━━━━━ Entries supplied ━━━━━

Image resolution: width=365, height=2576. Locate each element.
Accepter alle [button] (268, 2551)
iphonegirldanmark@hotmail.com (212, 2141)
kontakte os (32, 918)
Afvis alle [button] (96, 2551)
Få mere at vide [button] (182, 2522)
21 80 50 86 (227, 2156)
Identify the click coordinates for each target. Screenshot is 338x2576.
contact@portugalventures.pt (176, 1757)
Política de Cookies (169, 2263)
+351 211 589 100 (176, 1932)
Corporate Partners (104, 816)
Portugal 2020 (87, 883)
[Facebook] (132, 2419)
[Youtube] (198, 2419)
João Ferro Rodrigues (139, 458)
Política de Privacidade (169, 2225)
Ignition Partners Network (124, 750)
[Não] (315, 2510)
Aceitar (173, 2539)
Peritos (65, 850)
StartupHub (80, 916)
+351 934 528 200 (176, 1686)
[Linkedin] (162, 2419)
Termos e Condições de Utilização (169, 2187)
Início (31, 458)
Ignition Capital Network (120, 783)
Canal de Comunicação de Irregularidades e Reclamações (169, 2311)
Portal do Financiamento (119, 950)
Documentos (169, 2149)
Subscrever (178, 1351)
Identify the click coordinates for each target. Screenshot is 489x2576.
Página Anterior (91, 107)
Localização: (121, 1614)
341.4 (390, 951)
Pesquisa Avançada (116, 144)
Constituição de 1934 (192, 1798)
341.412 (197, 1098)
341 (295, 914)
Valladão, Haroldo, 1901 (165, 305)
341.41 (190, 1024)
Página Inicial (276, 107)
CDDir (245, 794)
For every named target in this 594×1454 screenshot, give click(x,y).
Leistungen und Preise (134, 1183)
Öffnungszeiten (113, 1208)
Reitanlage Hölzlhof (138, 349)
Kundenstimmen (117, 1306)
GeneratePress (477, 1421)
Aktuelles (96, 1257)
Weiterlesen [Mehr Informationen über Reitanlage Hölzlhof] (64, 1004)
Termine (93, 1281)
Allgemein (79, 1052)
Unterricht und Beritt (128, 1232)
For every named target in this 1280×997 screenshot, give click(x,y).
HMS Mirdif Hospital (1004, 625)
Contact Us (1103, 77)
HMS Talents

━━━━━

Update all of the material above by replacing each "Identify" with "Find" and leaving everything else unchanged.

Problem solution
Image resolution: width=365, height=2576. Locate each element.
Accepter alle [button] (268, 2551)
iphonegirldanmark@hotmail.com (212, 2141)
kontakte os (32, 918)
Afvis alle [button] (96, 2551)
Få mere at vide [button] (182, 2522)
21 80 50 86 (227, 2156)
Find the click coordinates for each target. Screenshot is 338x2576.
contact@portugalventures.pt (176, 1757)
Política de Cookies (169, 2263)
+351 211 589 100 (176, 1932)
Corporate Partners (104, 816)
Portugal 2020 (87, 883)
[Facebook] (132, 2419)
[Youtube] (198, 2419)
João Ferro Rodrigues (139, 458)
Política de Privacidade (169, 2225)
Ignition Partners Network (124, 750)
[Não] (315, 2510)
Aceitar (173, 2539)
Peritos (65, 850)
StartupHub (80, 916)
+351 934 528 200 (176, 1686)
[Linkedin] (162, 2419)
Termos e Condições de Utilização (169, 2187)
Início (31, 458)
Ignition Capital Network (120, 783)
Canal de Comunicação de Irregularidades e Reclamações (169, 2311)
Portal do Financiamento (119, 950)
Documentos (169, 2149)
Subscrever (178, 1351)
Find the click coordinates for each target. Screenshot is 489x2576.
Página Anterior (91, 107)
Localização: (121, 1614)
341.4 (390, 951)
Pesquisa Avançada (116, 144)
Constituição de 1934 (192, 1798)
341.412 (197, 1098)
341 (295, 914)
Valladão, Haroldo, 1901 (165, 305)
341.41 (190, 1024)
Página Inicial (276, 107)
CDDir (245, 794)
For every named target in this 594×1454 screenshot, give click(x,y).
Leistungen und Preise (134, 1183)
Öffnungszeiten (113, 1208)
Reitanlage Hölzlhof (138, 349)
Kundenstimmen (117, 1306)
GeneratePress (477, 1421)
Aktuelles (96, 1257)
Weiterlesen [Mehr Informationen über Reitanlage Hölzlhof] (64, 1004)
Termine (93, 1281)
Allgemein (79, 1052)
Unterricht und Beritt (128, 1232)
For every named target in this 1280×997 screenshot, give click(x,y).
HMS Mirdif Hospital (1004, 625)
Contact Us (1103, 77)
HMS Talents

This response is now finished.